- Directions
According to the passage on MAGNET and agricultural policy, by how much did the SCENAR2020 study find that liberalisation would cut land prices?

- Article
========================================================================
The EUruralis project, in which the IMAGE-MAGNET system was coupled with the land allocation model CLUE and many other environmental indicators of Wageningen Environmental Research enabled a broad perspective and many new developments within MAGNET (Klijn et al., 2015, Rienks, et al. 2008, Verburg et al. 2008). For MAGNET it implied that in this period agricultural and land use related modules, segmented labour markets, and a specific Common Agricultural Policy (CAP) module were added. This opened the door for the influential Scenar2020 studies for DGAgri of the European Commission (Figure 3). In SCENAR2020, Wageningen Economic Research assessed key Common Agricultural Policy scenarios for DGAgri. The study concluded that liberalisation would not lead to a huge reduction in agricultural production in the EU, as was often feared, but to a strong decrease in land prices (40%), as shown in Figure 3, and severe structural change as the number of farmers would further decrease (Nowicki et al. 2006, 2009, Banse et al. 2008a). So, the CAP was not a policy to secure food production in the EU but a social policy. At the end it was the only impact study mentioned in the new CAP proposal of the EC.

Theme 4: Bio-based economy

In early 2000s, biofuels entered the agricultural arena and the EU biofuel directive of 10% biofuels induced a new policy-driven demand category for agricultural products and created a direct linkage between the agricultural and energy markets (Banse et al. 2008b, 2011,2014). Figure 4 shows that the long-term declining trend in real agricultural prices (in orange) may slow down or even reverse, when biofuels (in green) enter the scene. Noticeable is also a slight drop in fossil fuel prices as fossil is substituted by biomass, which will create the already mentioned rebound effect (Smeets et al. 2014).
========================================================================
- Supplied material

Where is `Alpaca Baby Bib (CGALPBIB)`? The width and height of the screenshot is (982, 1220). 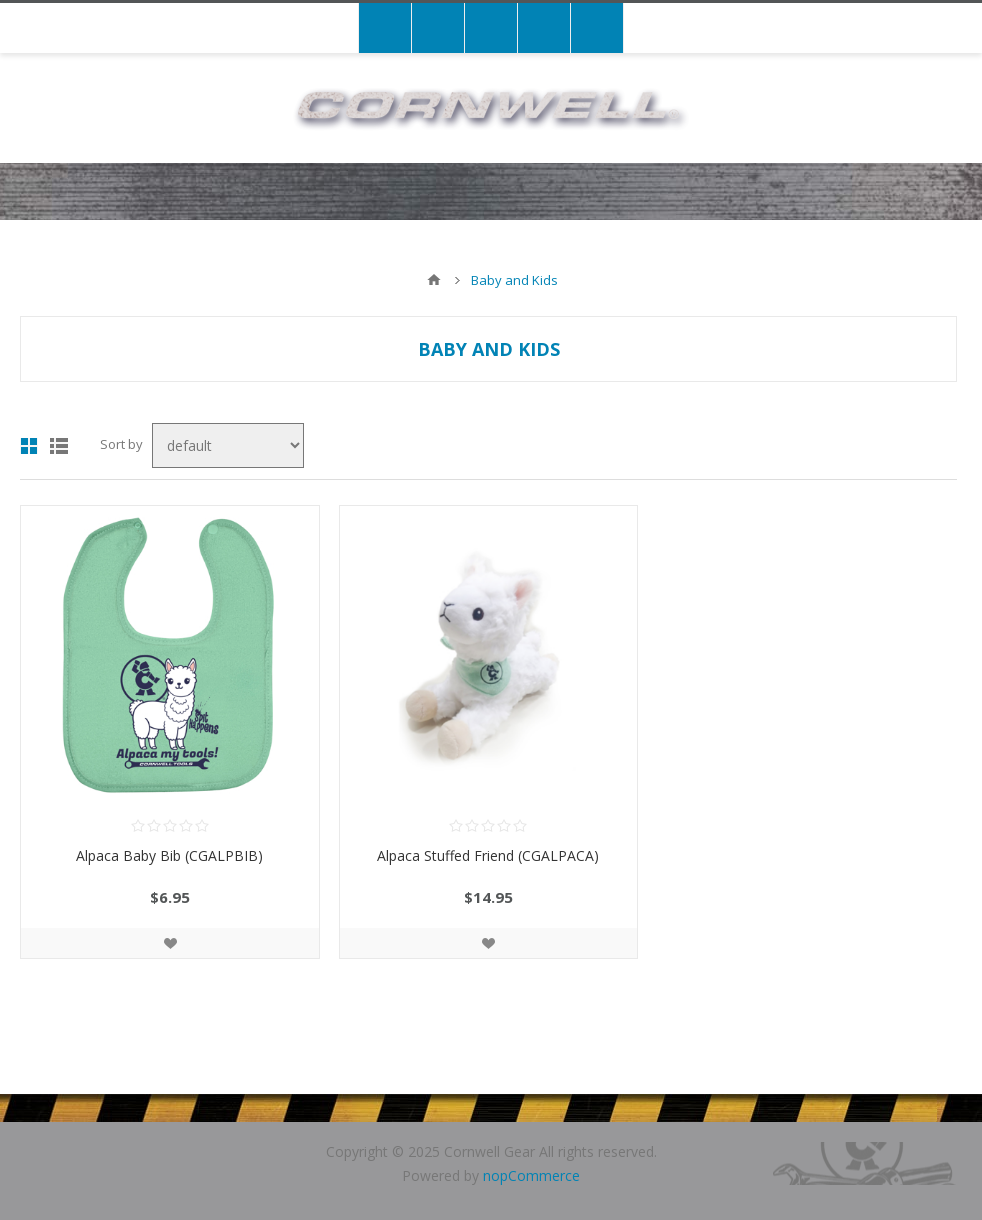 Alpaca Baby Bib (CGALPBIB) is located at coordinates (169, 855).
========================================================================
- Correct output
By 40%.